What's this?..."5th Wheel"? "Next? We're most definatley gonna see some girl on girl lesbo-ish action going on here. And what do you win? $5 + the camera all in your face. Whoopity Shit. I swear, what happened to Blind Date? They're trying to hard. No thanks. Channel change!

"Exposed". *sigh*...here we go again. Some bogus lie-detector software. Whovever tells the least amount of lies wins the date. *yawn* Always the blond chick...always the stud. Throw the ugmo's in the van. Yeah. Channel Change!

"College Hill"...keyword: COLLEGE. Are we ever gonna see some classroom action? On campus activities?...Fundraiser? Anything?...oops, I forgot. Those things there make for boring ass TV. Keep up the coonery. Channel Change!
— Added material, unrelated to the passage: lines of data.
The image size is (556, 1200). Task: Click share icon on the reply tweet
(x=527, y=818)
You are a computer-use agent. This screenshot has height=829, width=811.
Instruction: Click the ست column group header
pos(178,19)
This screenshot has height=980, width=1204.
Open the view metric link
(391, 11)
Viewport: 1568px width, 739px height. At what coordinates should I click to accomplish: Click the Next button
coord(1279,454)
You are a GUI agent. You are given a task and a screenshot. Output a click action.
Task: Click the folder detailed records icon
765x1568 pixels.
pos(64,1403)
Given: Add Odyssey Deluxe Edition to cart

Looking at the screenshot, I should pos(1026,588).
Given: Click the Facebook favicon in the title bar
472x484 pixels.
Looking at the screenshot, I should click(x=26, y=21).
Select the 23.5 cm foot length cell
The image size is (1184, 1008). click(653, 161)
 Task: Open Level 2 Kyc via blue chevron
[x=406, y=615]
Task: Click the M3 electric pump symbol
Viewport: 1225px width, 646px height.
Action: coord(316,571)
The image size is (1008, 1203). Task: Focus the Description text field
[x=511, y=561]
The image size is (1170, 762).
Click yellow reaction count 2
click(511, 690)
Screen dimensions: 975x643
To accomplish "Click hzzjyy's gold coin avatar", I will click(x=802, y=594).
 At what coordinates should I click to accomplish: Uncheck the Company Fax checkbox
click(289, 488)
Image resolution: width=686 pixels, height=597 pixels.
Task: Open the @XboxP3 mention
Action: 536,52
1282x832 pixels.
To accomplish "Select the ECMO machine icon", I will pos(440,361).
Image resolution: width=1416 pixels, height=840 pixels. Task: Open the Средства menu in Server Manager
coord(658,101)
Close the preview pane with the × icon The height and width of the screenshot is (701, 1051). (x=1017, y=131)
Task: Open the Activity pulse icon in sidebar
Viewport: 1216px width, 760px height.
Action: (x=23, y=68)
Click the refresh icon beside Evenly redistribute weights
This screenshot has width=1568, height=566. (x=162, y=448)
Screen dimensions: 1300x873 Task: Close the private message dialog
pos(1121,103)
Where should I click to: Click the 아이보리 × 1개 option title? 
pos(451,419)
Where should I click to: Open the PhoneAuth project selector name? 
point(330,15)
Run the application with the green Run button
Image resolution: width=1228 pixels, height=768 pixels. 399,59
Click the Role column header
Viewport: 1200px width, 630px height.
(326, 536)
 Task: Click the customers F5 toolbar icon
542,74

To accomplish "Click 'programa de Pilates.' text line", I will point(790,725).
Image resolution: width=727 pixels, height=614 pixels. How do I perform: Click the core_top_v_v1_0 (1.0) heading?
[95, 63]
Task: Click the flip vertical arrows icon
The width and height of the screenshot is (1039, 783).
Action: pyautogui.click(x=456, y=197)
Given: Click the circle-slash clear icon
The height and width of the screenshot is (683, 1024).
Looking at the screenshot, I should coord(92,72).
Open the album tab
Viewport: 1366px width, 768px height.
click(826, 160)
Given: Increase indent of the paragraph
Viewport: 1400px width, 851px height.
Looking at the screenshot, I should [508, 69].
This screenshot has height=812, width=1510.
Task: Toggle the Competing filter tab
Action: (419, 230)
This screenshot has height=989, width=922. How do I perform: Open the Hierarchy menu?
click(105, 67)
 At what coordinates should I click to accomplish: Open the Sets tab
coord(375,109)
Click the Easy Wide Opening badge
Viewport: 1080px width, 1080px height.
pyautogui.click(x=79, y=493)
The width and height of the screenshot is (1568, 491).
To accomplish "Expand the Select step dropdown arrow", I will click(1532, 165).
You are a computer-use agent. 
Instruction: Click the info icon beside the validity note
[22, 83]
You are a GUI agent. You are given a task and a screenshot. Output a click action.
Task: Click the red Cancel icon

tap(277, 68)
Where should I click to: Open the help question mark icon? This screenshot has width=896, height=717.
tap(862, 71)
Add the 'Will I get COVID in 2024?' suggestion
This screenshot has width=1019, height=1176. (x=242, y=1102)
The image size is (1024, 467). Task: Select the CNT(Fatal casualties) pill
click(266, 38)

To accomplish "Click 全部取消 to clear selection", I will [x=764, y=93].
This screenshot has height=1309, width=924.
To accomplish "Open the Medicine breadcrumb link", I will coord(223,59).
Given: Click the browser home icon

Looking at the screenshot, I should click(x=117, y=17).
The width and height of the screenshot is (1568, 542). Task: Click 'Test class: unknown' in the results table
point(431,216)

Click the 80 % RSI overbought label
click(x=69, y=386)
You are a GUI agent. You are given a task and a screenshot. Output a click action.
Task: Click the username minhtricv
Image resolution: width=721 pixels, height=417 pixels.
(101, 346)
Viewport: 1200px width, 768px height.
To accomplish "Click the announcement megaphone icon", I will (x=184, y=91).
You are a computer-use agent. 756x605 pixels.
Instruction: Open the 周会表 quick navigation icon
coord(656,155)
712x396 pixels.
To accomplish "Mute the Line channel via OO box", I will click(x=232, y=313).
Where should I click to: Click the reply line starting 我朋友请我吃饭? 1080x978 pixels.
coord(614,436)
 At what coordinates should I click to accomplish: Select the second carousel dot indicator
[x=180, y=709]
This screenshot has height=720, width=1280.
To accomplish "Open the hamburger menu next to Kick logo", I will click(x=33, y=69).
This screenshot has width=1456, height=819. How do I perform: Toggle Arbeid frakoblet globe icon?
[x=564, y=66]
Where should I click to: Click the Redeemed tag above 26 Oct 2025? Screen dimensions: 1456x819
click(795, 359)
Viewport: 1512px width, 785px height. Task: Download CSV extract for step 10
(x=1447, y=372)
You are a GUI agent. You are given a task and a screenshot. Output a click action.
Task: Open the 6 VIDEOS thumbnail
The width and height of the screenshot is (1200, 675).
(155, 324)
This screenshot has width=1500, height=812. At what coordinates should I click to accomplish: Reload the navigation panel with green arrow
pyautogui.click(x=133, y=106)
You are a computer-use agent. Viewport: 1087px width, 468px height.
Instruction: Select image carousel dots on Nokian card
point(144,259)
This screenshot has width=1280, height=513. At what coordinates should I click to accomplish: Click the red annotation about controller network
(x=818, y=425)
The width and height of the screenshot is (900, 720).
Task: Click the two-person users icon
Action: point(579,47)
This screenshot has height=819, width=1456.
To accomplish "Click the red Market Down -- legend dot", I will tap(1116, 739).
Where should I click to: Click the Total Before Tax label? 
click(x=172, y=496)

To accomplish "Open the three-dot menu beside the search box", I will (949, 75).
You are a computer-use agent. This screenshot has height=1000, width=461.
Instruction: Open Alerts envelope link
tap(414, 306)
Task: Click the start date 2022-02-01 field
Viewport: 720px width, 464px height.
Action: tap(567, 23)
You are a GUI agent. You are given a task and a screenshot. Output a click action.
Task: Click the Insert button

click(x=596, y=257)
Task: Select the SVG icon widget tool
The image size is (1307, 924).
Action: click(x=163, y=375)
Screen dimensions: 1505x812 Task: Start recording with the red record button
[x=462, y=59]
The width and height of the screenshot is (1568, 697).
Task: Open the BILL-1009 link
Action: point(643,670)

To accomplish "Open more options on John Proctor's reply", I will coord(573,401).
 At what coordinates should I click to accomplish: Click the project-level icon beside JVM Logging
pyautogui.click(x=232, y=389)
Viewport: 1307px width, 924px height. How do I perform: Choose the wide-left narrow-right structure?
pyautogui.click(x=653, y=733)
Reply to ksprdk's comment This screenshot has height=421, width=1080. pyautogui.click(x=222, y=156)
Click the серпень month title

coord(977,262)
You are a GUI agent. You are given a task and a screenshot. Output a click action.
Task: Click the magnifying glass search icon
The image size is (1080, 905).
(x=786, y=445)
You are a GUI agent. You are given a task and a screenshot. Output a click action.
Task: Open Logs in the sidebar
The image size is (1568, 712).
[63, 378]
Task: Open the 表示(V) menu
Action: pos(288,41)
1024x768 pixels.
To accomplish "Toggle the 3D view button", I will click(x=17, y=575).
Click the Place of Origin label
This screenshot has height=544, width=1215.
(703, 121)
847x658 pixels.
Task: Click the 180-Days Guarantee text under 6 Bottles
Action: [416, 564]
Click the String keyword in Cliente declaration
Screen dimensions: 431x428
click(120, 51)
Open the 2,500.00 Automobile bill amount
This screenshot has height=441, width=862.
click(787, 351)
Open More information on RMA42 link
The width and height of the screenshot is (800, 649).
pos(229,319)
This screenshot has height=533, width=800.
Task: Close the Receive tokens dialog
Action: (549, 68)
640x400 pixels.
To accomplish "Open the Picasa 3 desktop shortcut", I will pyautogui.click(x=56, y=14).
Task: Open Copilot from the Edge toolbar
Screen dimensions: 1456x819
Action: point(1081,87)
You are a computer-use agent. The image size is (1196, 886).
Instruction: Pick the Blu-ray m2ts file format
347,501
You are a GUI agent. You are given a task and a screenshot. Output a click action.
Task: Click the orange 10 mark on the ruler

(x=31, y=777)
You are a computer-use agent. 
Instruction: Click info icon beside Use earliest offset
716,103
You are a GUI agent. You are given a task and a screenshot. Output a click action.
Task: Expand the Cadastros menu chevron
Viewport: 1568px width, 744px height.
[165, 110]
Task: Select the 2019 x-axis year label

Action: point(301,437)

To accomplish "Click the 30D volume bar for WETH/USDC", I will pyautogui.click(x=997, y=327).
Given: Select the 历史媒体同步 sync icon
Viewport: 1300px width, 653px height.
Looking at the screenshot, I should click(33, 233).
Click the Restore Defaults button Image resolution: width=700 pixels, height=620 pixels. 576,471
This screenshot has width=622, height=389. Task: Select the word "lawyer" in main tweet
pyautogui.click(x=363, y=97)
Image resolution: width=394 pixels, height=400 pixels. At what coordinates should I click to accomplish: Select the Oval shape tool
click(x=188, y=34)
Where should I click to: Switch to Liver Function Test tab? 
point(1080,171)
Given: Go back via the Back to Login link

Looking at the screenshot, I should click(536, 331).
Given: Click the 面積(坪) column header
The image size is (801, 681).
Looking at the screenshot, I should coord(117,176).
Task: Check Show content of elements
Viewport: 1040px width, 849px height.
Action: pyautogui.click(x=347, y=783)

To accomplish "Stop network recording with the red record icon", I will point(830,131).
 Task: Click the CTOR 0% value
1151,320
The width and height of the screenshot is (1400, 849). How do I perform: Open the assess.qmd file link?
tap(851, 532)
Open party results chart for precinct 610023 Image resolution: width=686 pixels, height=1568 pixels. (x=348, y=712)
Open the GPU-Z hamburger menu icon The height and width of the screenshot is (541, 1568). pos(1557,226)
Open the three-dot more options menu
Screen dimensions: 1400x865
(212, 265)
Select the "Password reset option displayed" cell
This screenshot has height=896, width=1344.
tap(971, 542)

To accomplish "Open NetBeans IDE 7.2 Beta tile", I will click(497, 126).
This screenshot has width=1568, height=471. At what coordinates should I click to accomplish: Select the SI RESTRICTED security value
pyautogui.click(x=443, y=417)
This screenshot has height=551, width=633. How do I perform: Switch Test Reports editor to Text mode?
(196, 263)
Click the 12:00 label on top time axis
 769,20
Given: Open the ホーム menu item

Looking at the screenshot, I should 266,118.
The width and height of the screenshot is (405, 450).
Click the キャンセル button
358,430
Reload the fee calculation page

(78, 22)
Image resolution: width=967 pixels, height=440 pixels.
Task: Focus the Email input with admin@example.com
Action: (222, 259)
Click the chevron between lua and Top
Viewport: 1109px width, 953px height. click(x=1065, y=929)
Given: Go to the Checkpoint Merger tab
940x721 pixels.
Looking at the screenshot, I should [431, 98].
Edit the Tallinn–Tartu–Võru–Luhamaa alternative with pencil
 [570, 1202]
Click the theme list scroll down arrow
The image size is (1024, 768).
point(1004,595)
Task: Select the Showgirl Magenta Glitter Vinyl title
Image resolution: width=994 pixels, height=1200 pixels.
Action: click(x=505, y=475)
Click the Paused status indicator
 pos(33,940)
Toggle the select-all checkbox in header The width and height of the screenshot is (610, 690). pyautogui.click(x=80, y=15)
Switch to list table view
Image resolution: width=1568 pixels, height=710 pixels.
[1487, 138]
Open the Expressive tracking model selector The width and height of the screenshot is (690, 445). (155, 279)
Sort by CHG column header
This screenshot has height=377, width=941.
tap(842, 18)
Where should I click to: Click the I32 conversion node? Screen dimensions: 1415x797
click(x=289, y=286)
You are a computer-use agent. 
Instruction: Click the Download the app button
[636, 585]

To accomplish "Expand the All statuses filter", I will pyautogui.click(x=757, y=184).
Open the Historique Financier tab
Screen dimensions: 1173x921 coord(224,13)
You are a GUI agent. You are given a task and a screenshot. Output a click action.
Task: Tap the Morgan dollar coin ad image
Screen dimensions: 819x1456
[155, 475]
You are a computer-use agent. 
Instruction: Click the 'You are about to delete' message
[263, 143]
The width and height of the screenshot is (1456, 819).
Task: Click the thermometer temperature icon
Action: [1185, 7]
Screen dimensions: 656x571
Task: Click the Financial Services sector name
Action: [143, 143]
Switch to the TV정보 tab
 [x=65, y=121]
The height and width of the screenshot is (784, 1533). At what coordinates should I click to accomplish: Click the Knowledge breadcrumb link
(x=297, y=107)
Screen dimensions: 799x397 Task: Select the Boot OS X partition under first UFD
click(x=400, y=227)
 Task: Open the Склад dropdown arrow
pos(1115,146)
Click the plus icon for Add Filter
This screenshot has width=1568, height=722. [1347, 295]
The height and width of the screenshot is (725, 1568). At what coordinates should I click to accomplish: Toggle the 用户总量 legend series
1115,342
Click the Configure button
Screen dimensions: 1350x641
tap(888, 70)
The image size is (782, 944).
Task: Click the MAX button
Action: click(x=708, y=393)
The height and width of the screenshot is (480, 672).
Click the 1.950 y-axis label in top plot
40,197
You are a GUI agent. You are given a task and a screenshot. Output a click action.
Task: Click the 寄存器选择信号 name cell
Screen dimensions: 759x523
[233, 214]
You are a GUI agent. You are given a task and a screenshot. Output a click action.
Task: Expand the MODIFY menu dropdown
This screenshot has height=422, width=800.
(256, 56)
And what happend to shows like Jeopardy? Where you have to have some smarts to win something? "Deal or No Deal". Ah. The game of CHANCE. In other words, there is 1 in a billion chances of you winning a million, idiot. Keep going...keep going....SHIT. Damn, I should've picked that suitcase. You go home with nothing. *sigh*

Same deal here. It's cheaper to get a bunch of young folks or teeny-boppers...promise 'em 5,000 or something to "be themselves" (yeah right ) + plus the dream of "being famous"...getting 50 billion friends on Myspace...host a few club events and more! Hell yeah!...much more cheaper than dealing with real actors and actresses!...plus, these idiots know nothing about profit and turnover rates!

Sounds like a plan huh?

The Idiot Box has become oversaturated with this crap, and is really living up to it's name now. Everybody and their momma is hoppin' on the Reality Bandwagon. TLC, Keyshia Cole, DMX, Missy Elliot, everybody. I love all of yall, but damn, just stick to music. Well, I was cool with the People's Court. I was cool with America's Most Wanted (hell, at least they had ACTORS acting to find real crooks). But damn, bring back some sitcomes dammit! I would rather watch GoodTimes, or Sanford & Son than some of this crap. We don't have JACK to show future generations. No type of "classic" sitcoms in the making or nothing. "My Super Sweet 16". Get outta here with that mess! "The Next Pussycat Doll" ...flush that crap down the toilet. Doesn't MTV stand for MUSIC TeleVision or what?...what's with this "Juvy's" mess?! The hail? Gloryfying and perpetuating the whole "jail" obession I see. Sad. Where's the creativity? The only "creative" action I see is editors manipulating "reality" to sell me some bullshit! Where are the writers? I'm a writer in progress!...I won't have a damn job if this continues. What should we do now? Drop out of college? Stop furthuring our education and just try out for "The 'Snap, Crack, and Poppits' with guest judge Kellogg?"

*sigh*...I'm ashamed of myself for even entertaining this mess. (sooo hard to let goooo!)